Except for domesticated bees, honey bees are not native to the Americas, according to the United States Geological Survey. Utah is home to more than 1,100 different species of native bees, which can often be more effective pollinators than honey bees.

But, most of them don't fit the typical bee stereotypes. They are mostly solitary creatures, meaning they don't live in hives but instead build nests in the ground, reeds, or holes left by wood-boring beetles. In addition to Utah's thousands of native bee species, other critical pollinators include butterflies, hummingbirds, bats, moths, flies and ants — all of which are in need of refuge.

Utah's native pollinators are pulling double duty, according to Jim Bowcutt, head of the Utah Department of Agriculture's pollinator habitat program. Not only are they pivotal in pollinating humanity's crops, he says, but they are the caretakers of Utah's iconic and treasured wild lands. Their services benefit every living thing, from humans to birds, livestock to fish as well as Utah's charismatic game species like mule deer, bison, elk and moose.

These native pollinators are the world's great unsung heroes — and they're in big trouble. By some estimates, 65% of insects are at risk of extinction within the next century. Some species, like the monarch butterfly, have experienced a 90% population decline since the 1990s, and many other pollinators face the same uncertain future.

So what can you do?

Loss of habitat from development is perhaps the greatest single threat to pollinators and wildlife, followed by climate change, pesticides, and disease.
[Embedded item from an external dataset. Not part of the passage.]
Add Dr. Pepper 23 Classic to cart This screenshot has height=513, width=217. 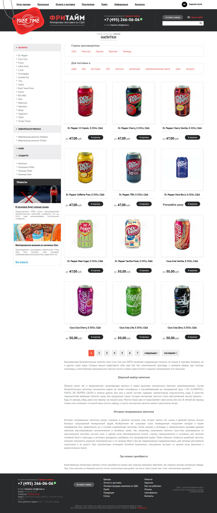tap(95, 137)
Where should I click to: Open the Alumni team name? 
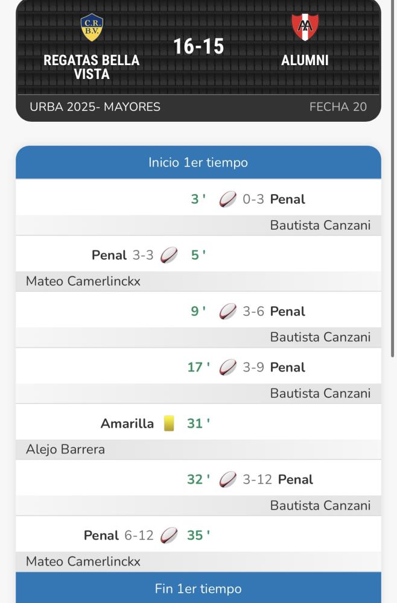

Creating pesticide-free habitat for pollinators is simultaneously one of the simplest and most important things anyone can do to save Utah's struggling, endangered, and undervalued native pollinators.

The Utah Department of Agriculture's pollinator habitat program offers five tips to transform a home garden or property into pollinator sanctuaries.

  • Provide diverse native flowering plants with bloom times in spring, summer and fall.
  • Designate undisturbed nesting areas like bare ground, old wood, and brush piles.
  • Minimize or eliminate the use of pesticides whenever possible (vinegar and soap are excellent nontoxic alternatives).
  • Grow other native plants that provide food for caterpillars.
  • Apply for free pollinator kits from the Utah Pollinator program.

While the application period for the pollinator program awards has concluded for the 2024 calendar year, Bowcutt said anyone can still pick up free native seed packets and informational booklets about Utah's native pollinators at any of the Department of Agriculture's conservation district offices. The department's pollinator habitat program is only funded through 2026, Bowcutt said.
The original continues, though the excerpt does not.